— Stated goal —
Transcribe the lines of the records below word for word, leaving out the pictures.

— Given records —
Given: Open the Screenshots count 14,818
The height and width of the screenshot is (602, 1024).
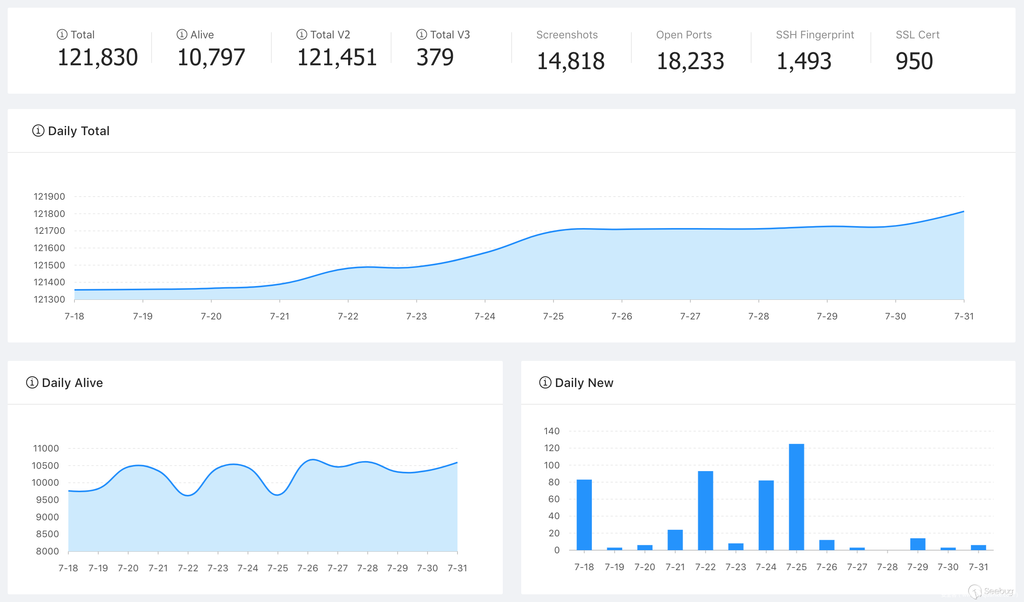Looking at the screenshot, I should click(x=570, y=61).
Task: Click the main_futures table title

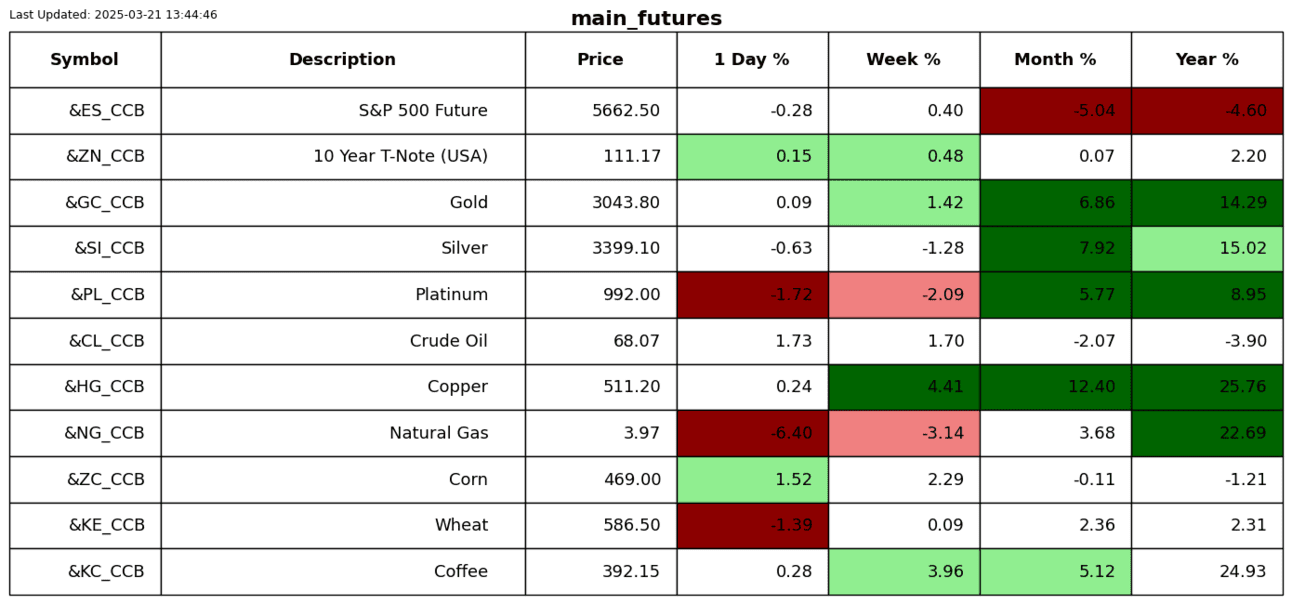Action: tap(646, 19)
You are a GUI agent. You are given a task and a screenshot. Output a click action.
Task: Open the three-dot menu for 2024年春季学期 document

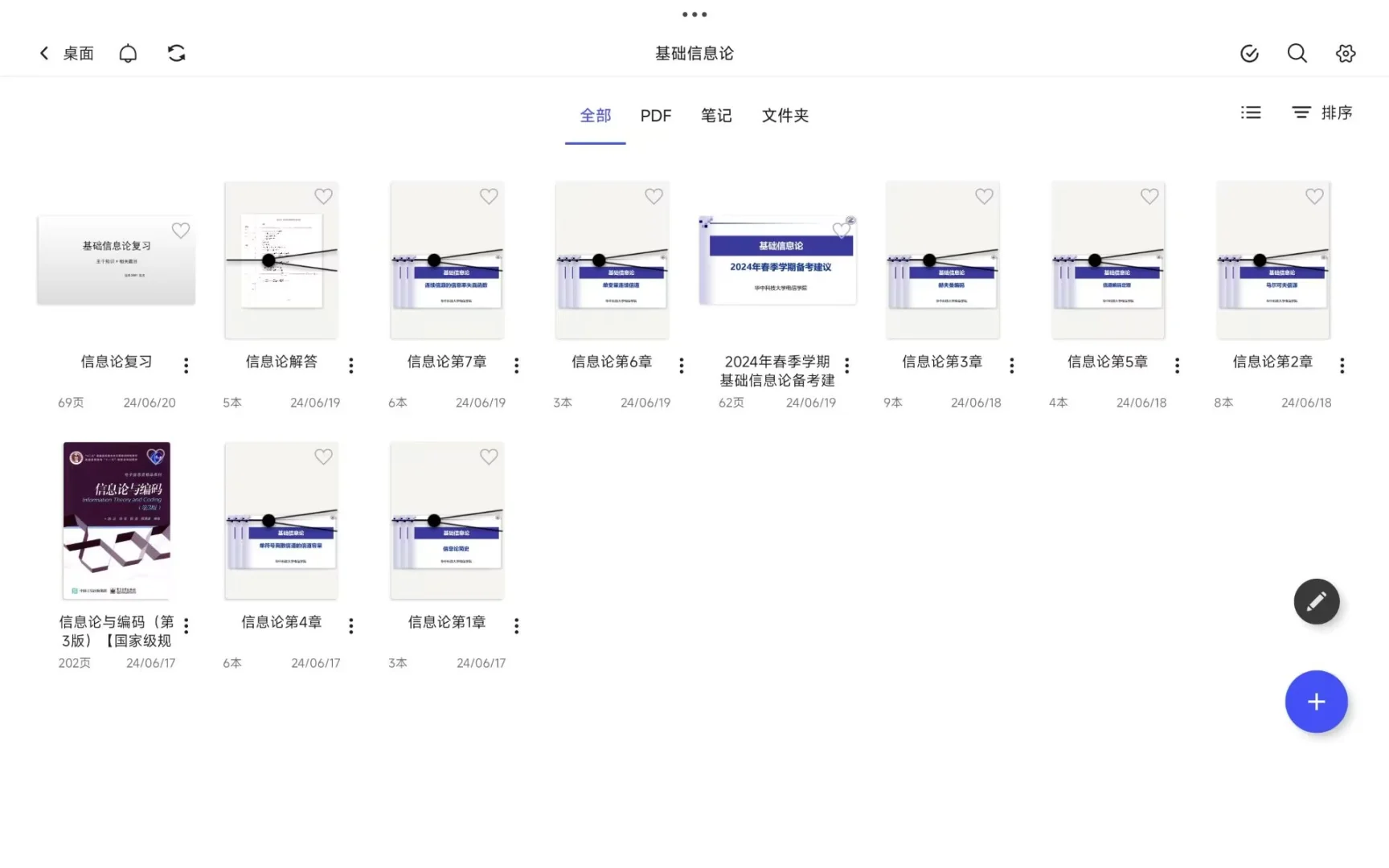point(846,366)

— Output for this task —
Given: Open the Screenshots count 14,818
The height and width of the screenshot is (602, 1024).
Looking at the screenshot, I should click(x=570, y=61).
Task: Click the main_futures table title

Action: tap(646, 19)
You are a GUI agent. You are given a task and a screenshot. Output a click action.
Task: Open the three-dot menu for 2024年春季学期 document

point(846,366)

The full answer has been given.